The body is left to fester in Nick’s London apartment (for ‘twas there where the attack took place), quickly gathering interest from a variety of vermin.

After a few close calls where the body is almost discovered but then isn’t (cue lots of “that’s an odd smell” acting), it is discovered by Nick’s sound technician, who too gets brutally slain for his trouble. But not until actor Peter Turner has given us a masterclass in how to understatedly discover a rotting corpse.

The meandering tale continues with the occasional shock reveal of another festering body outside Nick’s bedroom door and much attempt at red herring-ery. Someone is clearly trying to drive Nick mad…

Is it Webster, who doesn’t seem to like his client much at all, is revealed to enjoy dressing up in women’s clothes and was Linda’s previous boyfriend?

Is it Harry, who is just a bit too infatuated with Nick? (No, he’s dead)

Is it Linda, who keeps disappearing just when Nick looks like he’ll get his end away?

Is it the ghost of Gail? (No, that doesn’t make any sense at all)

Is it the nurse in the hospital Nick ends up at, who has a fantastic line in bedside care? (“You went nuts”)

Is it House Of Whipcord star Penny Irving, who clearly just happened to be in the area on that day of filming, as her appearance is so utterly pointless as to render it the most likely for a surprise reveal at the end? (Spoiler alert – it doesn’t)

No, it’s Mr and Mrs B, the housekeepers, of course – who much like Jack Nicholson in the Shining are clearly batshit crazy from their first appearance.
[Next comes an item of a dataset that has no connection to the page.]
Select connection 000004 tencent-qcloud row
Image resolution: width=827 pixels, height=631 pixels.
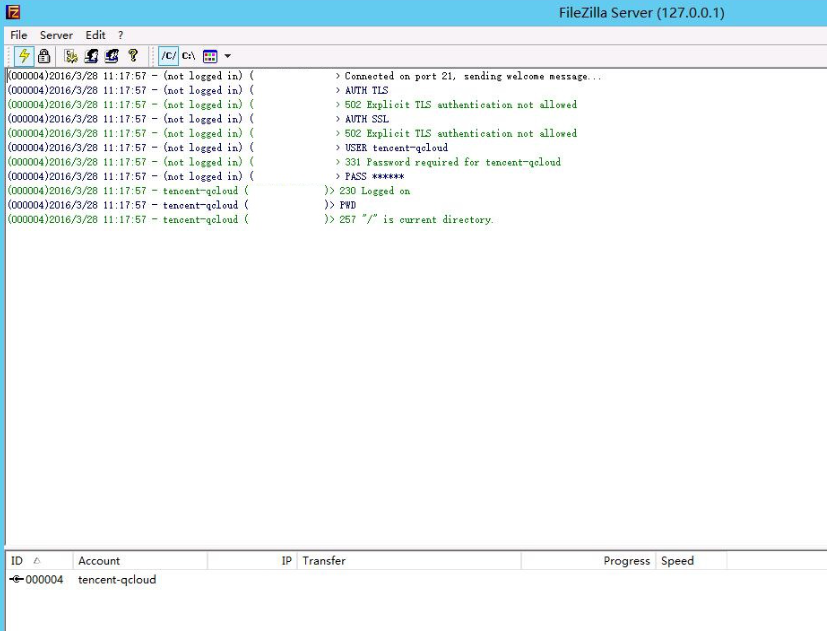pos(90,580)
Things finally get to Nick and he wakes up in hospital after five days asleep (“You went nuts”). Feeling pretty much cured, thank you very much, he returns home to Mr and Mrs B just in time for a rushed big reveal of just why he and the people around him have been the target of all these gory shenanigans (clue – it has something to do with his musical career).
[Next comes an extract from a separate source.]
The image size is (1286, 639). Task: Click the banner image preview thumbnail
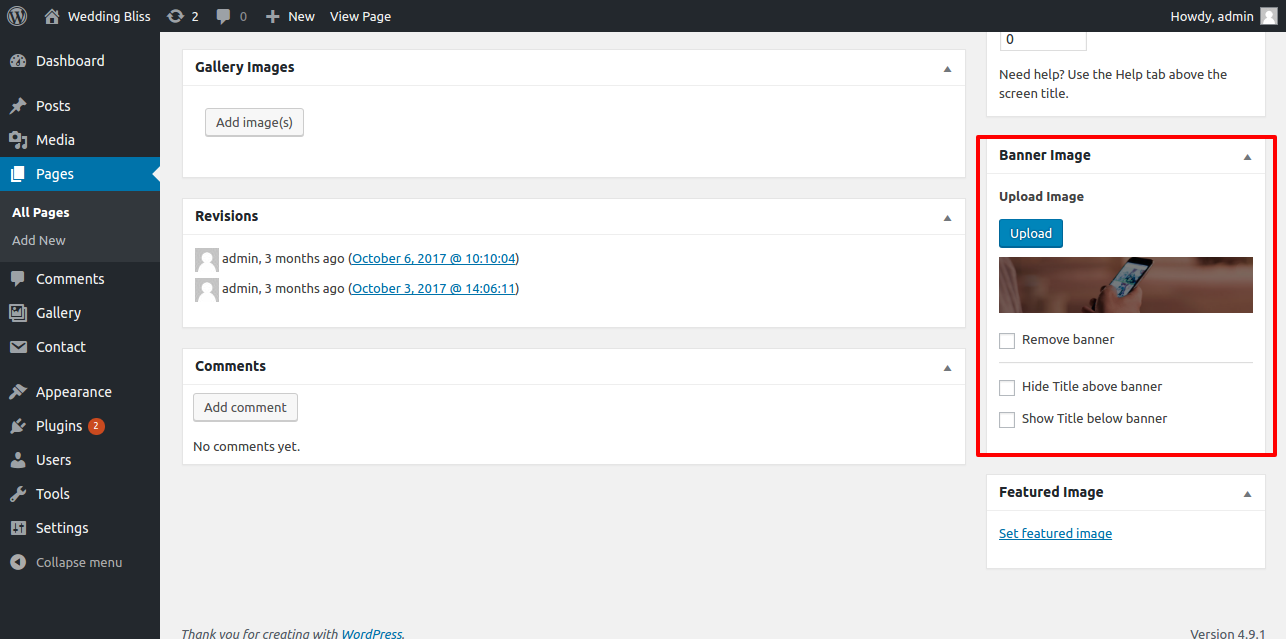(x=1125, y=285)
Webster walks in after the denouement to find an incredulous Nick pointing at the tragic scene and quipping “got a pill for that?!” before wandering out to tell a traumatised Linda, who is being wheeled into an ambulance, that she’s still got a job.

He and Webster then share a joke and in an odd “twist”, Nick looks up at a bedroom window to see Gail smiling down on him. Given the previous 90 minutes has worked very hard to ensure we are all very aware this is an earth-bound psycho slasher, this is an odd ending – is Nick still “nuts”, or is Gail a ghost now?

Ah, who cares.

The Comeback works when it works – the deaths are gory and the shocks are well done. It has been noted that director Pete Walker may not have had his tongue far out of his cheek when he made it, although it looks like Jack Jones didn’t get the memo. The inclusion of the British-made Lotus car acts as an interesting reflection on the film itself. On the surface, it looks okay but on closer inspection it’s a bit odd, it’s not fit for purpose sex-wise, there are better versions available, and one of the pop-up lights doesn’t work properly.

I think that says it all.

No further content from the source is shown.